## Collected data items
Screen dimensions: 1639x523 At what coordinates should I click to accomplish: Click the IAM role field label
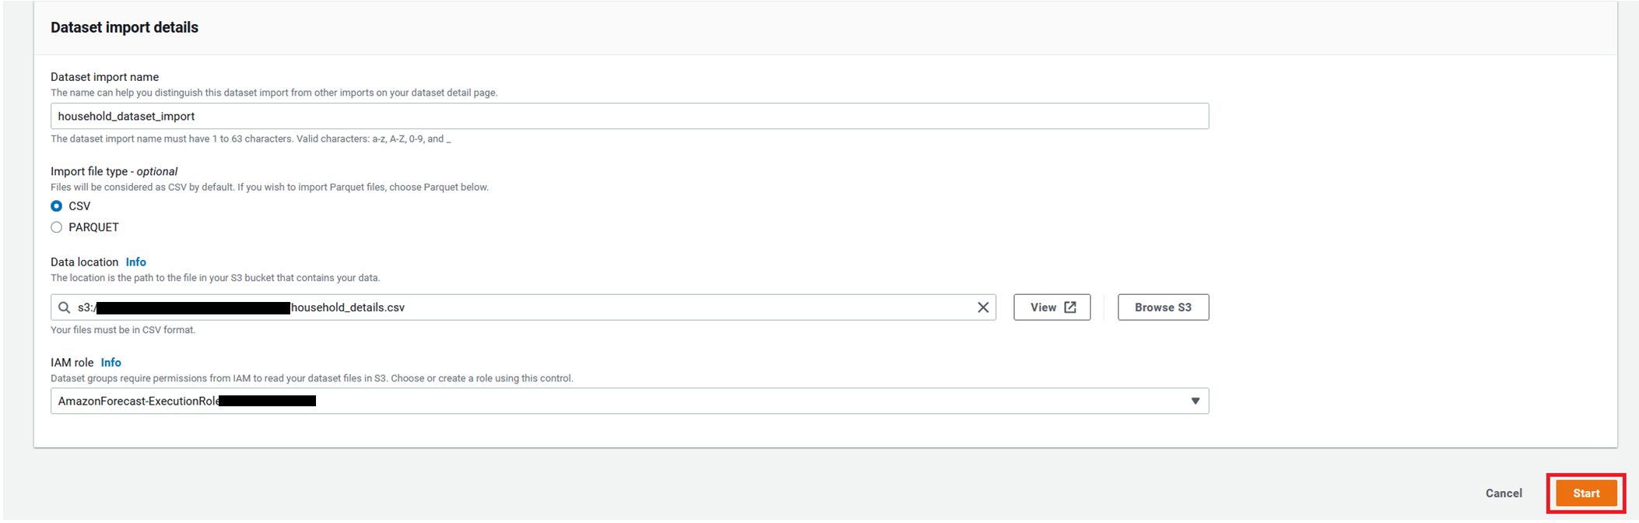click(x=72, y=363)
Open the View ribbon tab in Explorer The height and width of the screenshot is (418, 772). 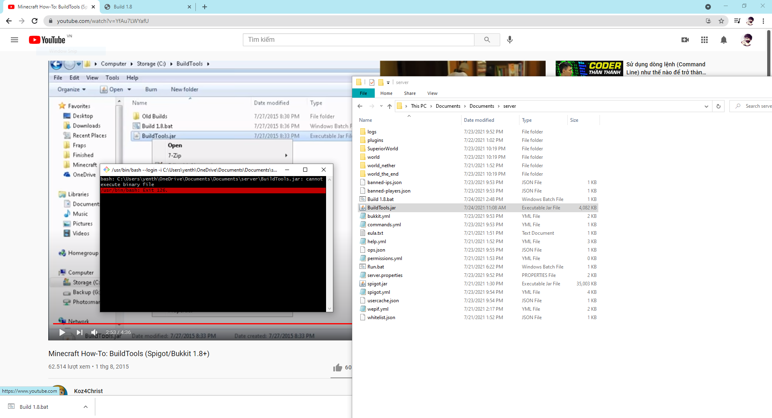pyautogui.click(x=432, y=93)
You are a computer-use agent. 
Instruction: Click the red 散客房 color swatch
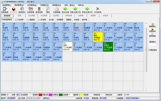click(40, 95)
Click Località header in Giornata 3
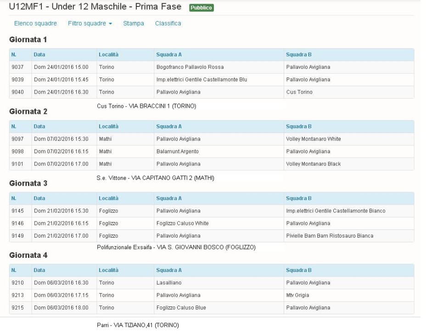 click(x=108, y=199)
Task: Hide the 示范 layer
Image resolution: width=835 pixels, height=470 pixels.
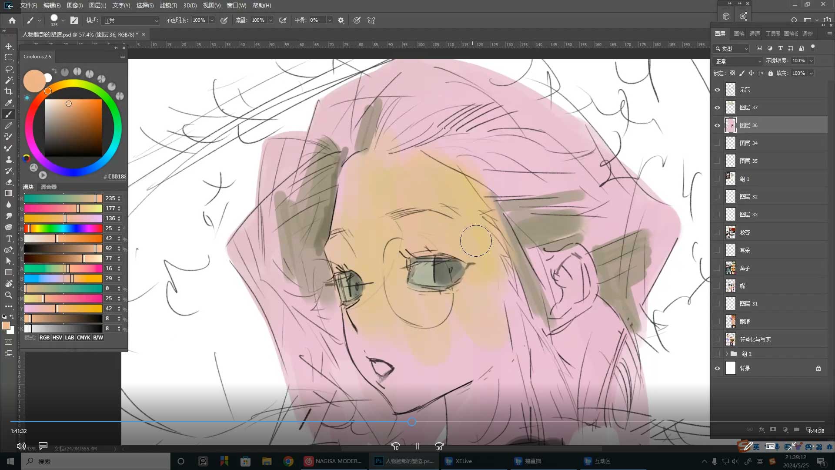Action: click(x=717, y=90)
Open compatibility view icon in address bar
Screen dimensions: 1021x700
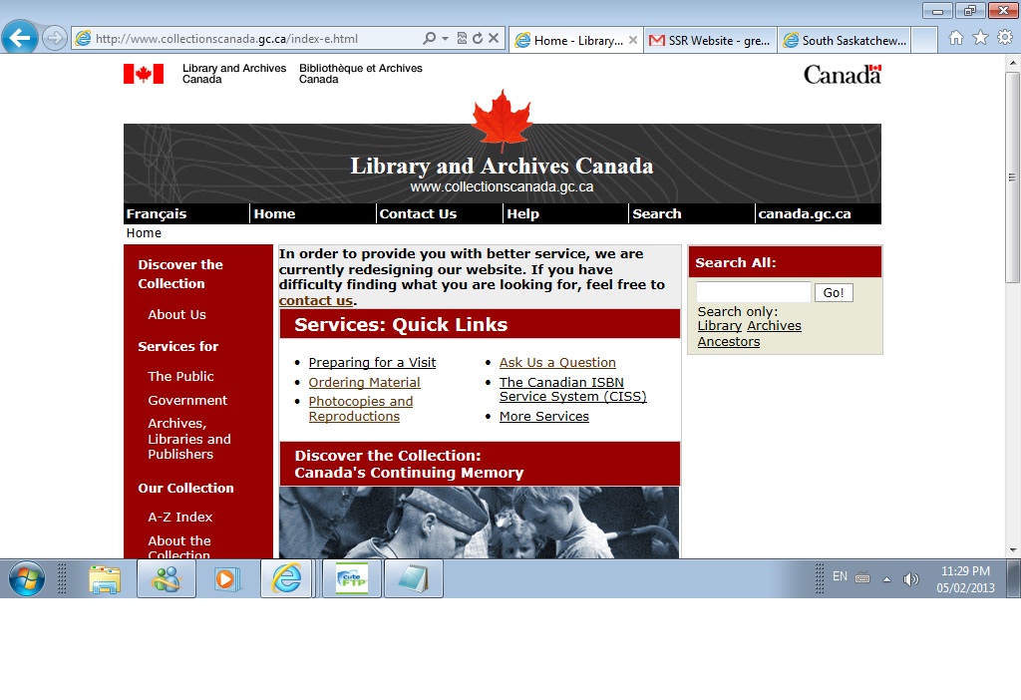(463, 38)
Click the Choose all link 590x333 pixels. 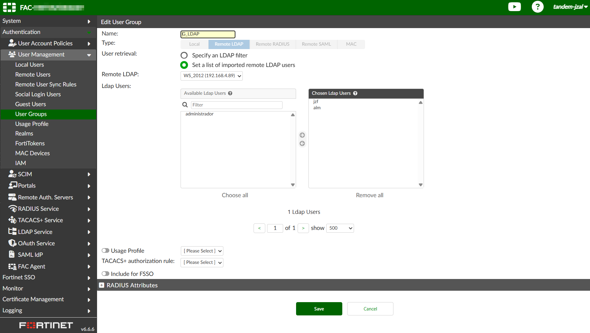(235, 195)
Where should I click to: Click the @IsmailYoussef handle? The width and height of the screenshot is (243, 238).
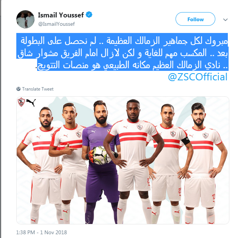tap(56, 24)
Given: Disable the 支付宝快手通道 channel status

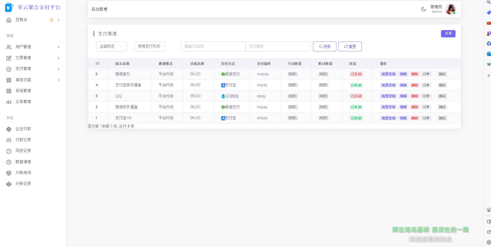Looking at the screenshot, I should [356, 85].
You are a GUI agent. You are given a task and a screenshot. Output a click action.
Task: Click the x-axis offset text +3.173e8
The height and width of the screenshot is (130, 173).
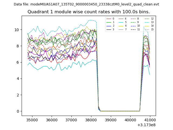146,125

--

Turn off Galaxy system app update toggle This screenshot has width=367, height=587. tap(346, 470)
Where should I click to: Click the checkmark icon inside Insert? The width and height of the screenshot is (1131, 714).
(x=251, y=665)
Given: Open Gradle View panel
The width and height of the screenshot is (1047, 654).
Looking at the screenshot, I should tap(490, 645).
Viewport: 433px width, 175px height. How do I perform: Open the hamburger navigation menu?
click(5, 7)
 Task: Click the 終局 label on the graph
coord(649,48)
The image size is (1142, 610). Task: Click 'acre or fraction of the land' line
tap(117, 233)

## Challenge
Please turn the lines from the one containing "Where should I click to: Click the checkmark" through the one containing "Looking at the screenshot, I should tap(490, 645).", inclusive, into a numbered list, leaving out any blank lines.

## Full solution
1. Where should I click to: Click the checkmark icon inside Insert? The width and height of the screenshot is (1131, 714).
2. (x=251, y=665)
3. Given: Open Gradle View panel
4. The width and height of the screenshot is (1047, 654).
5. Looking at the screenshot, I should tap(490, 645).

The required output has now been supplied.